Station in Osaka, Honshu, Japan

Nankai Shin-Namba Station (南海新難波駅, Nankai-Shin-Nanba-eki) is a station located in Namba, Naniwa-ku, Osaka. It is a station on the upcoming Naniwasuji Line that will be jointly operated by the West Japan Railway Company (JR West) and Nankai Electric Railway.

== Structural layout ==
The station is located after the Nishi-Hommachi junction point for the branches of the Naniwasuji Line, the other branch dedicated to JR Namba Station. It has 2 side platforms serving both tracks in each direction on the upcoming Naniwasuji Line. The construction of this station involved the cut-and-cover method, which meant several buildings near the station had to be demolished. The following station would be Shin-Imamiya Station.

== History ==
On 10 July 2019, the Ministry of Land, Infrastructure, Transport and Tourism issued the railway business license for the Naniwasuji Line. The construction was approved in 2020, and the expansion and renovation projects of several other stations were completed by 2023.
::::::::
» **SET OF TASKS**
#1 Update the passage of the Shin-Namba station article from "Station in Osaka, Honshu, Japan" up to and including "be Shin-Imamiya Station.", putting "planned" in place of every "upcoming".
#2 Name every railway station mentioned in the Shin-Namba station article.
#3 Carry on the article about Nankai Shin-Namba Station from its final sentence.
None of the collected data entries is needed for this work.

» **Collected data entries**
::::::::
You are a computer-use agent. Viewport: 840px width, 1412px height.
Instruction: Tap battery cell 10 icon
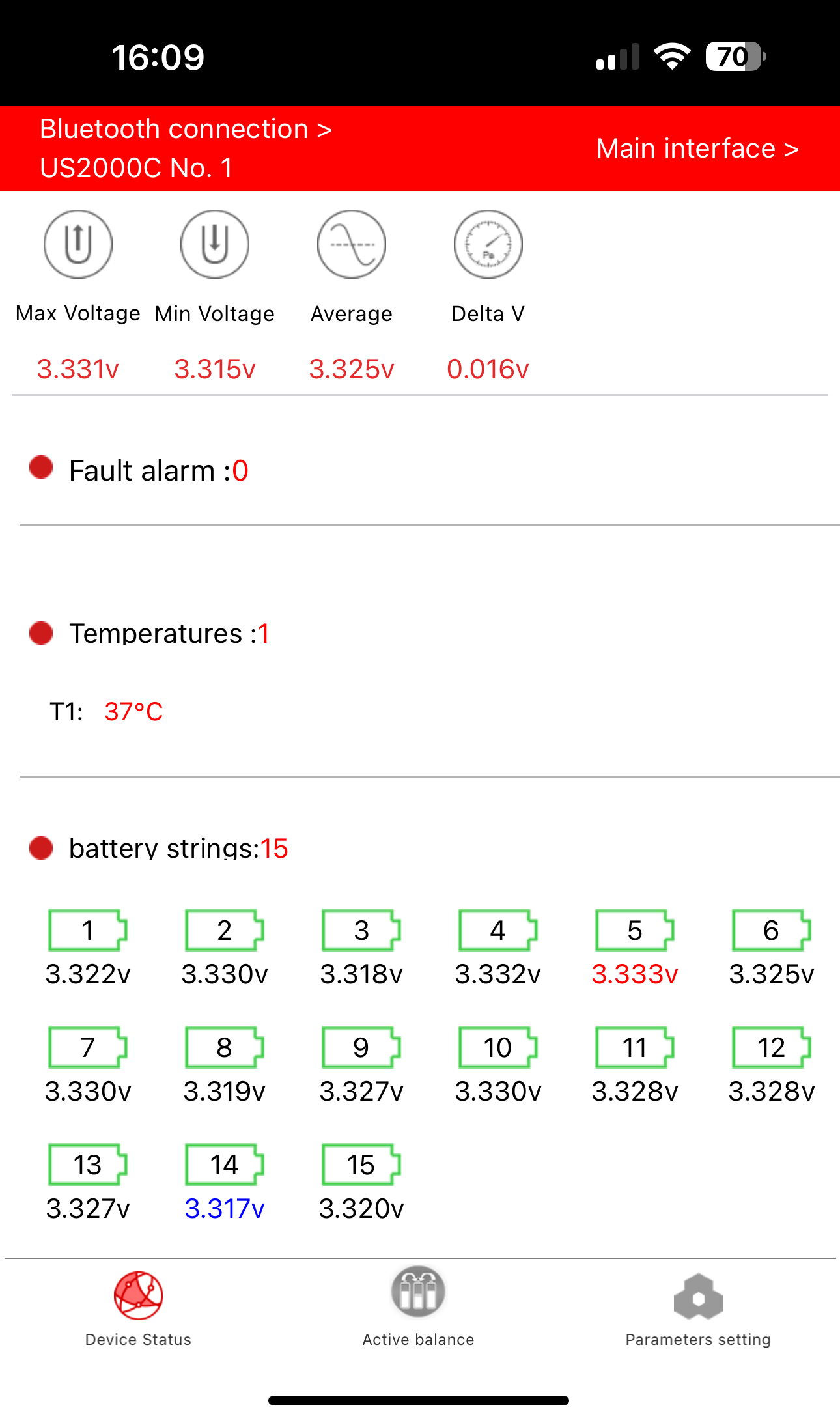coord(498,1047)
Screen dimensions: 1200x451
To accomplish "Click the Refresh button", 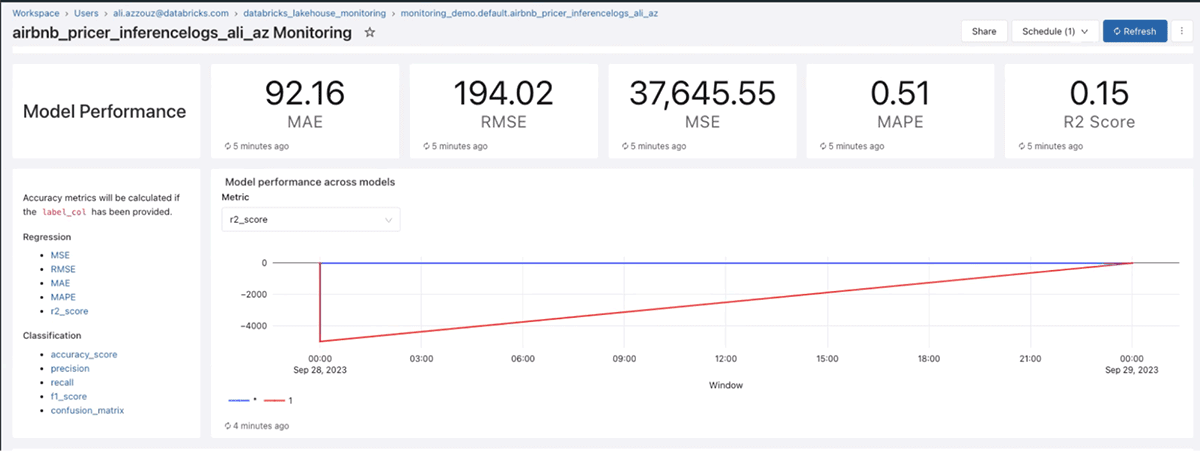I will pyautogui.click(x=1134, y=31).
::::::::
» **ANSWERS GIVEN**
#1
Station in Osaka, Honshu, Japan

Nankai Shin-Namba Station (南海新難波駅, Nankai-Shin-Nanba-eki) is a station located in Namba, Naniwa-ku, Osaka. It is a station on the planned Naniwasuji Line that will be jointly operated by the West Japan Railway Company (JR West) and Nankai Electric Railway.

== Structural layout ==
The station is located after the Nishi-Hommachi junction point for the branches of the Naniwasuji Line, the other branch dedicated to JR Namba Station. It has 2 side platforms serving both tracks in each direction on the planned Naniwasuji Line. The construction of this station involved the cut-and-cover method, which meant several buildings near the station had to be demolished. The following station would be Shin-Imamiya Station.

#2 Nankai Shin-Namba Station, JR Namba Station, Shin-Imamiya Station

#3
The total project cost increased from the initial projection of 329.1 billion yen to 642.5 billion yen due to rising construction material costs and labor expenses. The figure was slightly adjusted down from an intermediate peak projection of 650 billion yen by the Kansai Rapid Railway due to optimized underground structural methods, with Osaka Prefecture and Osaka City each projecting a municipal contribution of 114.6 billion yen. Municipal risk management assessments deemed the project's continuation valid as its re-evaluated Benefit-Cost (B/C) ratio landed at 1.05, surpassing the mandatory threshold.

The station will open in 2031, when the Naniwasuji Line opens.